— Aim of the exercise —
As the output, give exactly the lines that run from the one with "594x411 pixels." through the end of the records below, and omit pictures.

— Input data —
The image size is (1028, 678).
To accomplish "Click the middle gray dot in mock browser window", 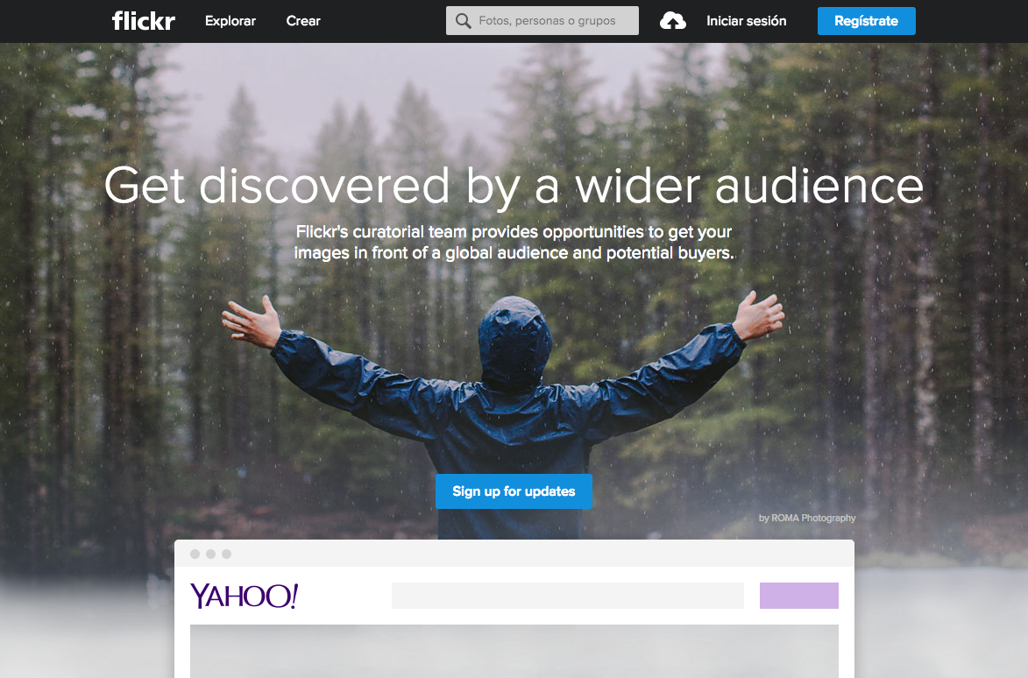I will [210, 554].
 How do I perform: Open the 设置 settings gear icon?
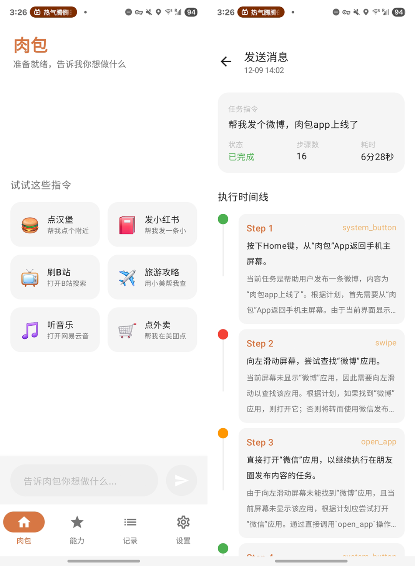183,522
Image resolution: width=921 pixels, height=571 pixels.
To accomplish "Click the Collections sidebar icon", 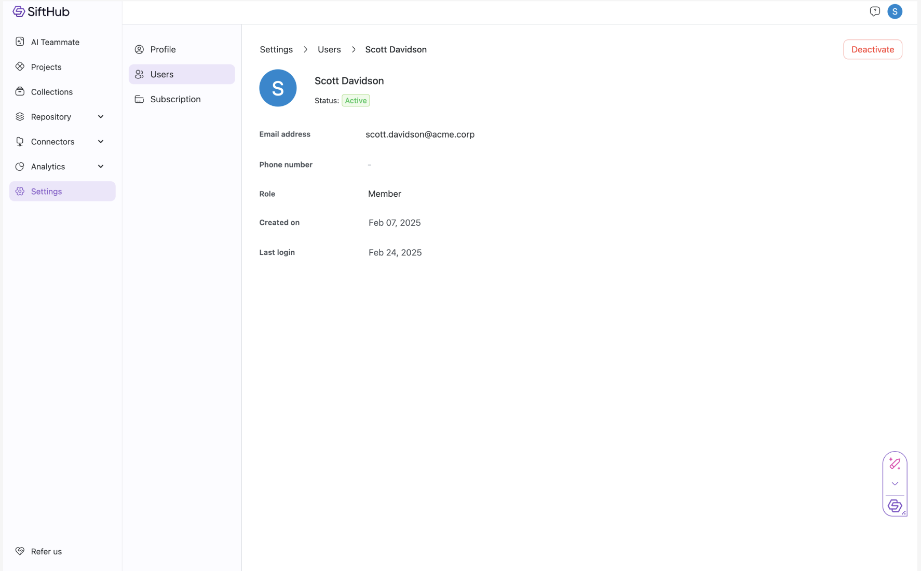I will tap(20, 92).
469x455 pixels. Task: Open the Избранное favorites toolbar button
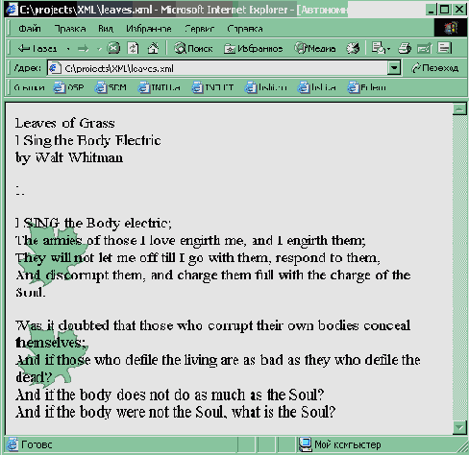(x=253, y=48)
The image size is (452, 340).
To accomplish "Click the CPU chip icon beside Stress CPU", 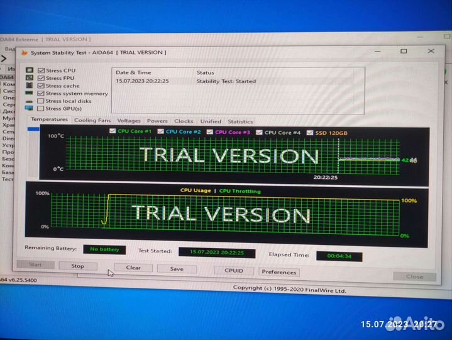I will point(30,71).
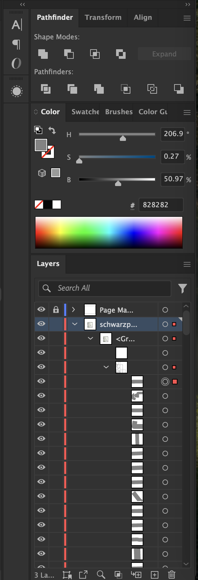Click the trash icon to delete selection
Screen dimensions: 198x580
coord(172,575)
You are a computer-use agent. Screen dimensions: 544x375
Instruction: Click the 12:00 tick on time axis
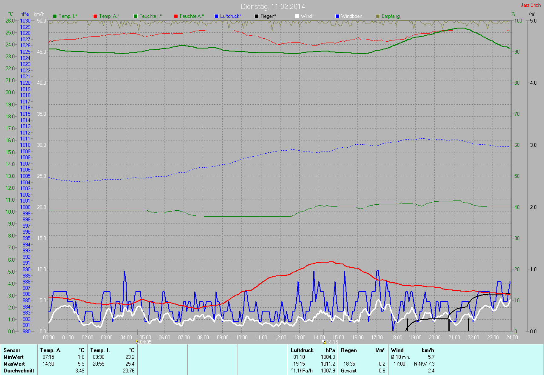280,337
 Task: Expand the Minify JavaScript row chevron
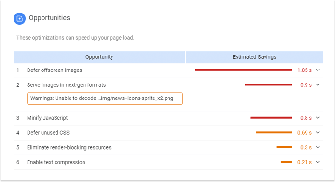[318, 118]
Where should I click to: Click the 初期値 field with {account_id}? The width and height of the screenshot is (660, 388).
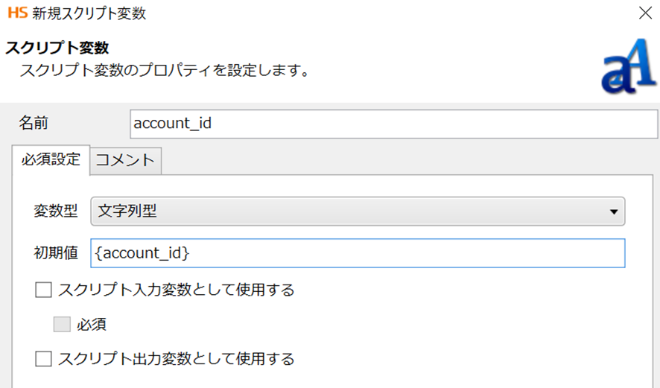(x=357, y=253)

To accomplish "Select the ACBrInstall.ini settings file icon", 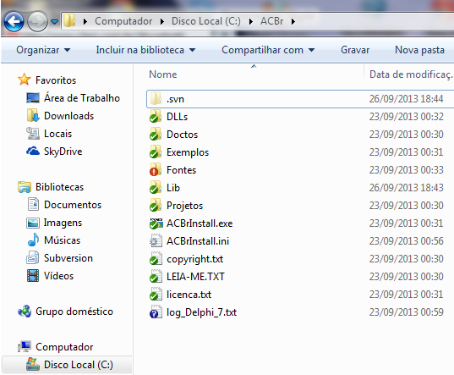I will 156,240.
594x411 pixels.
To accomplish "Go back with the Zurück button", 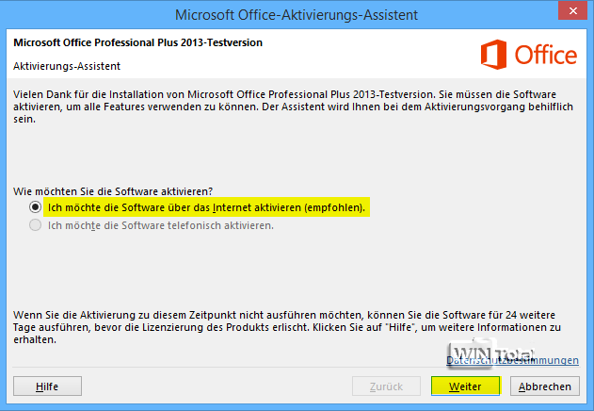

— Finished exercise —
594x411 pixels.
To accomplish "Go back with the Zurück button", 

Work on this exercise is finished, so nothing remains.